**Page text**
━━━━━━━━

Deadtime Behavior

From a slack thread with Matt on Jan. 31, 2024:

Matt, does the 0x80 in this line in control.py mean that SlowUpdate will not be sent if any readout group has deadtime?

            # Force SlowUpdate to respect deadtime                                     
            if not self.pva.pv_put(pv, (0x80 | ControlDef.transitionId['SlowUpdate'])):

Matt writes: The coupled deadtime idea didn't work.  So, this should make the transition respect deadtime per readout group (some might get it and some might not).

Mona writes about psana2: eventbuilder requires that all non-L1 have to be complete (i.e. all streams need to see SlowUpdate).  This suggests to cpo that we need to eliminate the 0x80 bit and set xpm-pause_threshold low enough that we always guarantee at least one SlowUpdate can be received by all detectors.  Matt agrees with this, but points out that the system must drain that SlowUpdate before another is sent down.

Brainstorming

Issue: SlowUpdate currently preempts L1Accept, so integrating detectors miss their normalization data

Requirement:

  • slowupdate data should be in time order
  • not event-built

Possible solutions:

  • do nothing: accept missing normalization data for integrating detectors
    • they could turn off SlowUpdate
  • (too hard) have L1Accept preempt SlowUpdate
    • doesn't work at 1MHz
    • some groups get SlowUpdate and others get L1Accept? want to veto the slow update for all readout groups.  Matt says this is difficult because of the usual L0Delay issue.
  • (maybe doable) eliminate SlowUpdate and add a bit to L1Accept saying "attach slowupdate data" (epics data is broadcast by psana and acts a "barrier") 
    • this perhaps feels most elegant
      • psana L1 data is unicast, SlowUpdate is broadcast
      • payloads would be identifiable somehow, as separate xtc's
        • example "broadcast" payloads: timetool background, epics data
    • biggest change
    • maybe also need a SlowUpdate without L1Accept?
    • possible implementation: new transition SlowUpdateAndL1 (in addition to SlowUpdate, L1 on their own)
      • feels like meb and psana need to split it out to a SlowUpdate and L1Accept
    • bit could be in the env or it could be a new transitionId?
    • implementation possibility:
      • we request SlowUpdate from firmware, if firmware detects no L1Accept generate SlowUpdate, if there is L1Accept firmware generates SlowUpdateAndL1
      • some readout groups will get SlowUpdate, some will get SlowUpdateAndL1 (because of the L0Delay problem): is that a problem for the event builders?
        • Ric thinks it's a problem for online eb, but maybe manageable
  • (too hard) timing system could delay SlowUpdate to the next available bucket
    • need to have all readout groups coordinate to find a commonly available bucket.  this is difficult because of L0Delay
    • this doesn't work at 1MHz (but neither do integrating detectors)

━━━━━━━━

**Record excerpts**

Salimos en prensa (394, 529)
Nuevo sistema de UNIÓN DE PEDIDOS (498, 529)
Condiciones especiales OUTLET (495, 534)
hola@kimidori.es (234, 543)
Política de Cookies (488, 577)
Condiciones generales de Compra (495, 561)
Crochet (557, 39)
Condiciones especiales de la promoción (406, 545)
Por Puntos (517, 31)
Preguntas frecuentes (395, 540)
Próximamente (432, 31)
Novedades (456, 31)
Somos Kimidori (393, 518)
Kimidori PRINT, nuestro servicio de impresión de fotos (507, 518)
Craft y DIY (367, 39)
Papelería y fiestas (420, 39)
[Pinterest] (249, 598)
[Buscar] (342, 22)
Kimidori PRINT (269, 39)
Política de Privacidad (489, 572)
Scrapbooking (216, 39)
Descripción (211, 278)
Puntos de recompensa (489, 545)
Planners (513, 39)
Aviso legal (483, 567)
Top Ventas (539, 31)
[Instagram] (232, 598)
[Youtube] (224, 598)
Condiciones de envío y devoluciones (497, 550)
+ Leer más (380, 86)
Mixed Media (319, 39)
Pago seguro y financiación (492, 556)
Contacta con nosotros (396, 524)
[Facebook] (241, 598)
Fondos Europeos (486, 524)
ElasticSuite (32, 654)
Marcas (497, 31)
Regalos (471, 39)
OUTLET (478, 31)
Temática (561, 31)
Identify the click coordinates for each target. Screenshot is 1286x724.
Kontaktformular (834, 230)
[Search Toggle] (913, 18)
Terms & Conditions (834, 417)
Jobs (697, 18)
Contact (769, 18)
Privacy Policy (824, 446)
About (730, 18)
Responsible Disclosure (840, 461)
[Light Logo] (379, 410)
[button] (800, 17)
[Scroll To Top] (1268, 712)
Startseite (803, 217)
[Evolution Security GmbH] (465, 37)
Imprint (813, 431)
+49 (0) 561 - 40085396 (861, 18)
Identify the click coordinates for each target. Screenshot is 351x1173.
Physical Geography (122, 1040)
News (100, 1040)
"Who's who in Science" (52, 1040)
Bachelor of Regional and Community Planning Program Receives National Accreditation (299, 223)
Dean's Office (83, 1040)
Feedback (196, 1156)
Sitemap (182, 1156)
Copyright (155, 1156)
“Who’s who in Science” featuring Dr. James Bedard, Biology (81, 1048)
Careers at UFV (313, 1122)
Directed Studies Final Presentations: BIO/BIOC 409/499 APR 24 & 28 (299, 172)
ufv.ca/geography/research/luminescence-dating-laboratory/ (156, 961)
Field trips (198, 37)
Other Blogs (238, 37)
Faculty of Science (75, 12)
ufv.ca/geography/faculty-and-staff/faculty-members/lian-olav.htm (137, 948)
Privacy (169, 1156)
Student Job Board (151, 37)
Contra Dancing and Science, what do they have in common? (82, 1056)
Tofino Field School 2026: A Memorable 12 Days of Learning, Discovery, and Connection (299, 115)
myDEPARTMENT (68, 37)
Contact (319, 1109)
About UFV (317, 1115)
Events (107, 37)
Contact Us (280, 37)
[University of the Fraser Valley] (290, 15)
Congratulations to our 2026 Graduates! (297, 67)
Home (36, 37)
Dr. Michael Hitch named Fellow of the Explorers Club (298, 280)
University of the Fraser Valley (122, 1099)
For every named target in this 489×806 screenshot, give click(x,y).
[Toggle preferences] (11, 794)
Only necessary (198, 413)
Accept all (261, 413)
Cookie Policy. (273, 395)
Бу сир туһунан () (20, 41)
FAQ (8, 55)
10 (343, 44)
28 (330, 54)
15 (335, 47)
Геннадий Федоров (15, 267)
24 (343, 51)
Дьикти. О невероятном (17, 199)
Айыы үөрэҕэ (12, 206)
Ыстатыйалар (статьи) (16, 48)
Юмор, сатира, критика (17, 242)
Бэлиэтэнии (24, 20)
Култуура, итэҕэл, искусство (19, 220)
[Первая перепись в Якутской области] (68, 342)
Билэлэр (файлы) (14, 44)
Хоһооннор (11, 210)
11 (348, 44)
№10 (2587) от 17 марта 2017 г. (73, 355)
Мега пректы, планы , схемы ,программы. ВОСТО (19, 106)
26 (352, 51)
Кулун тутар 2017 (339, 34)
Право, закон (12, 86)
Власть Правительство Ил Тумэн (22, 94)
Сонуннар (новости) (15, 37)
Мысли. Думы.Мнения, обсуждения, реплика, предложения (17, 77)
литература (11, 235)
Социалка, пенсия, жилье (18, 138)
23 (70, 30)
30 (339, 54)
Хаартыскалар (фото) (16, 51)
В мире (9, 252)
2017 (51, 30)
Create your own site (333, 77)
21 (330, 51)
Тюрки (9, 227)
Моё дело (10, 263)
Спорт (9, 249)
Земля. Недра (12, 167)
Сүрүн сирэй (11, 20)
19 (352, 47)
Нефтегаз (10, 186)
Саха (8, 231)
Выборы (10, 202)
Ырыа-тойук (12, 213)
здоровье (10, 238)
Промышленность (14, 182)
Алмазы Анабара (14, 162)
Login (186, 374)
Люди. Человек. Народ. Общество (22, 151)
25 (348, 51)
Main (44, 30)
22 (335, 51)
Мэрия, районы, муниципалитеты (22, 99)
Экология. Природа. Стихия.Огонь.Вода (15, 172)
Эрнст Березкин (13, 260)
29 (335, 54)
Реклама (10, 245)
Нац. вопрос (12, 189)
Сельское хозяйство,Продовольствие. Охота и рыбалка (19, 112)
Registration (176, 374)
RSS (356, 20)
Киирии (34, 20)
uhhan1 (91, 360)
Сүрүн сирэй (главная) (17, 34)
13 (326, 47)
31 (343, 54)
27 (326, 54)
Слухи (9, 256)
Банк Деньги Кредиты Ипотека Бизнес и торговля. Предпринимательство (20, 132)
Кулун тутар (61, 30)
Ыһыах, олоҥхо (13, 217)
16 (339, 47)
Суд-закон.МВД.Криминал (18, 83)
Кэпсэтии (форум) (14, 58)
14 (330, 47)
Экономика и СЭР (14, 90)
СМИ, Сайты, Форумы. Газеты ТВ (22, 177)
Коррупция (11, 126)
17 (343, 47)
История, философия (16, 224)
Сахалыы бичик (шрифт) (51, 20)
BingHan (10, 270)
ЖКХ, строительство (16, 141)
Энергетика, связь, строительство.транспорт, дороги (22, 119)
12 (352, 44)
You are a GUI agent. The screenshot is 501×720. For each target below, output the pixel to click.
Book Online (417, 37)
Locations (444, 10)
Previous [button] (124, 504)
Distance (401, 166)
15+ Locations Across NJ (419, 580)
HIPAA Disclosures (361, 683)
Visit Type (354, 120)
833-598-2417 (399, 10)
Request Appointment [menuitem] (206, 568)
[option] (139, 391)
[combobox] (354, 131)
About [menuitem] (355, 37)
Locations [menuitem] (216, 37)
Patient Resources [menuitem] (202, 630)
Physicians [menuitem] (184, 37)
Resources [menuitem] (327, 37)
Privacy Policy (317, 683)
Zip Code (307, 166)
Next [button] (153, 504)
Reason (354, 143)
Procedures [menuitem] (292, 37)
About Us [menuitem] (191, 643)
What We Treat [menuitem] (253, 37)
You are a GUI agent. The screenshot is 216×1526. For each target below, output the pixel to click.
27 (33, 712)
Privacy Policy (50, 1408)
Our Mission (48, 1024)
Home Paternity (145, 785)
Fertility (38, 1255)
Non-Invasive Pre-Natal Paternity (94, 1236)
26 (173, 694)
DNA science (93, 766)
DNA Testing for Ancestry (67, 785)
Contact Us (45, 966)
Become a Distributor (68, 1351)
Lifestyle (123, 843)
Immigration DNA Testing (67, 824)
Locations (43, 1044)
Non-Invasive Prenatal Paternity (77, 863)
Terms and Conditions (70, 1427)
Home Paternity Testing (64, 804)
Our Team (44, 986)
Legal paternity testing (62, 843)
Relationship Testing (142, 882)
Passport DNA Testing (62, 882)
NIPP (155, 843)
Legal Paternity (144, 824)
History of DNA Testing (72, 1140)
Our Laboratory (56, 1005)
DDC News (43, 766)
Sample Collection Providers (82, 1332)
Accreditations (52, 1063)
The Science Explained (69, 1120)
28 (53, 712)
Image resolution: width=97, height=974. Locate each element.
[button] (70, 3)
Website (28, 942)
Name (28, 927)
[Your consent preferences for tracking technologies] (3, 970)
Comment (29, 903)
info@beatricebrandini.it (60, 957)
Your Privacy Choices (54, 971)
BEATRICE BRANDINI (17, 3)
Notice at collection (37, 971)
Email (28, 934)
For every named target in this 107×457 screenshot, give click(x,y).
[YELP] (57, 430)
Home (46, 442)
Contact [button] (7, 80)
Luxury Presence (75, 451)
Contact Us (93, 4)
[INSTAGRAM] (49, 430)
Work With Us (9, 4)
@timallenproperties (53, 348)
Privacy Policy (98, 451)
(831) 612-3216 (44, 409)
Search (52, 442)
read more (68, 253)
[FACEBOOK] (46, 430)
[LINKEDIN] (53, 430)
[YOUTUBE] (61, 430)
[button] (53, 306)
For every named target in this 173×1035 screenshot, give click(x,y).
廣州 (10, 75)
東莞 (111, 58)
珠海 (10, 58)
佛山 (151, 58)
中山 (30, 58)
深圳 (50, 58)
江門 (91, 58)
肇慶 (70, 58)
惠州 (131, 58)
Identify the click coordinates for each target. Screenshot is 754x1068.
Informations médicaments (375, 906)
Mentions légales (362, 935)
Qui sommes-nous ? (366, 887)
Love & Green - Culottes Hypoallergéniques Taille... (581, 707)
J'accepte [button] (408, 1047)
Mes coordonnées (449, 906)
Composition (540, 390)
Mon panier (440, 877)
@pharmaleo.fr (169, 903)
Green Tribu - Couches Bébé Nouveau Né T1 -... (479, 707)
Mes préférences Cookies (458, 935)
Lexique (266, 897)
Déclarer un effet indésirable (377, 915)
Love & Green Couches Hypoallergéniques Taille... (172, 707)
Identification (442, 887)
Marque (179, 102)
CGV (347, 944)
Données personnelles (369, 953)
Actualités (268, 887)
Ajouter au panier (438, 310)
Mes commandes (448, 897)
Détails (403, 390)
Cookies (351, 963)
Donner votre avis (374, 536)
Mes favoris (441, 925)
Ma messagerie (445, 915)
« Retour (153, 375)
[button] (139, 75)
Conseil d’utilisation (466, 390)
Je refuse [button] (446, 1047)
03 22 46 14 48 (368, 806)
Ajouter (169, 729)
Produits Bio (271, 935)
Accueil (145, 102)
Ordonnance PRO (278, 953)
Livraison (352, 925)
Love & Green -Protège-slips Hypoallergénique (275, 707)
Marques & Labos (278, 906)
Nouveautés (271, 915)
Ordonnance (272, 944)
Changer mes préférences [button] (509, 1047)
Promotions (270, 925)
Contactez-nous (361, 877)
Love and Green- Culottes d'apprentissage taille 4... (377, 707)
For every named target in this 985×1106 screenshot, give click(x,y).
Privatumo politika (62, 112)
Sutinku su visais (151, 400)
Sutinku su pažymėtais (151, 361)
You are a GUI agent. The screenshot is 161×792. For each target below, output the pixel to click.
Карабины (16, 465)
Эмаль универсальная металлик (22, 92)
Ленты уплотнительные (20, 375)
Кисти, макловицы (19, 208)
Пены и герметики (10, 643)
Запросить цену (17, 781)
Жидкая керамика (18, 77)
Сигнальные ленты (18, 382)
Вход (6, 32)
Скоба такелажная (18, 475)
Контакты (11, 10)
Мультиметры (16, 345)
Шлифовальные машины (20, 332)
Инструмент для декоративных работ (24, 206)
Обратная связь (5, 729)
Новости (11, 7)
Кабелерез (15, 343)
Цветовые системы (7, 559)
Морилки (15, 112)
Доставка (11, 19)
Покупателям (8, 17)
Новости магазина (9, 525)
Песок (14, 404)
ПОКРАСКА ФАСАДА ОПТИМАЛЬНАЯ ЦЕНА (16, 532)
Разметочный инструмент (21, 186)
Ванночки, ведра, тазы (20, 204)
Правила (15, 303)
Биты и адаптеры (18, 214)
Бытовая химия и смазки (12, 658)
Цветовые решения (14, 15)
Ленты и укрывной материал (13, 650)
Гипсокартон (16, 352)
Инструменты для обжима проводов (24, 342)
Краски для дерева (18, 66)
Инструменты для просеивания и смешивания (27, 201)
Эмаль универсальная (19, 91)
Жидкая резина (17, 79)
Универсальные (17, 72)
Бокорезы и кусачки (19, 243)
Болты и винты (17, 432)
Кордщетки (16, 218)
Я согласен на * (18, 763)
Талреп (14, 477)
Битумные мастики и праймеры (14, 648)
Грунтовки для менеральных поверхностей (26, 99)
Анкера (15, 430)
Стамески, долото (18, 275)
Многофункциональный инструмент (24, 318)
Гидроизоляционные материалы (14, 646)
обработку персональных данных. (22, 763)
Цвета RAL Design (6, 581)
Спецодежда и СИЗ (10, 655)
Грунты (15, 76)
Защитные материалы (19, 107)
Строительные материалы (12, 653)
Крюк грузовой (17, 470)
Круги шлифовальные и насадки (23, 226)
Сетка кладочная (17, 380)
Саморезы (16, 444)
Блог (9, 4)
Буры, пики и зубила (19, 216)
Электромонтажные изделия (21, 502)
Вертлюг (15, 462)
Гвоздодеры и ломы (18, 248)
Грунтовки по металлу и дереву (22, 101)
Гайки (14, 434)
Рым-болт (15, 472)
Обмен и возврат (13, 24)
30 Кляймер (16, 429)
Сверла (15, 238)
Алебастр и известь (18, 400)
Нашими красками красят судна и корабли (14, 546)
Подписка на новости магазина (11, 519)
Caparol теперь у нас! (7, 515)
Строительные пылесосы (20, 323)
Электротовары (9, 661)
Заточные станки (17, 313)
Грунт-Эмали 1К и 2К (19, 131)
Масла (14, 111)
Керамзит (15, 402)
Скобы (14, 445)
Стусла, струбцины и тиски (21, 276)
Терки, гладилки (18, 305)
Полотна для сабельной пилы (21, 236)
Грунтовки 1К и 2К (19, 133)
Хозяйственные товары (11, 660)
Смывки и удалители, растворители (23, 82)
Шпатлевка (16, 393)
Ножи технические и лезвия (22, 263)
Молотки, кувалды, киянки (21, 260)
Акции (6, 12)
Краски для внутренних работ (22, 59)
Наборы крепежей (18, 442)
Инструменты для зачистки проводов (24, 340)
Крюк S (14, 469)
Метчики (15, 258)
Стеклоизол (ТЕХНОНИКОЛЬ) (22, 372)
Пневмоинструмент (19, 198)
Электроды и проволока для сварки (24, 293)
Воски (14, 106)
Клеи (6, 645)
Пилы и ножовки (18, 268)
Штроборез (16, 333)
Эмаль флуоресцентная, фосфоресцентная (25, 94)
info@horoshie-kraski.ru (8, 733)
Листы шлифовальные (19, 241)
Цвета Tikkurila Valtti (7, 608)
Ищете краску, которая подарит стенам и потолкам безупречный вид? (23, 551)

━━━━━━━━

**Required task**
Decide whether each statement agrees with the text about deadtime behavior. Answer yes or no for each, and quote the words from that text that settle it.
1. Matt says the coupled deadtime idea worked.
2. Having L1Accept preempt SlowUpdate is marked as too hard.
3. Ric thinks having some readout groups get SlowUpdate and others get SlowUpdateAndL1 is a problem for the offline event builder.
Work only from the text about deadtime behavior, not from the items.

**Task result**
1. No: "The coupled deadtime idea didn't work."
2. Yes: "(too hard) have L1Accept preempt SlowUpdate"
3. No: "Ric thinks it's a problem for online eb, but maybe manageable"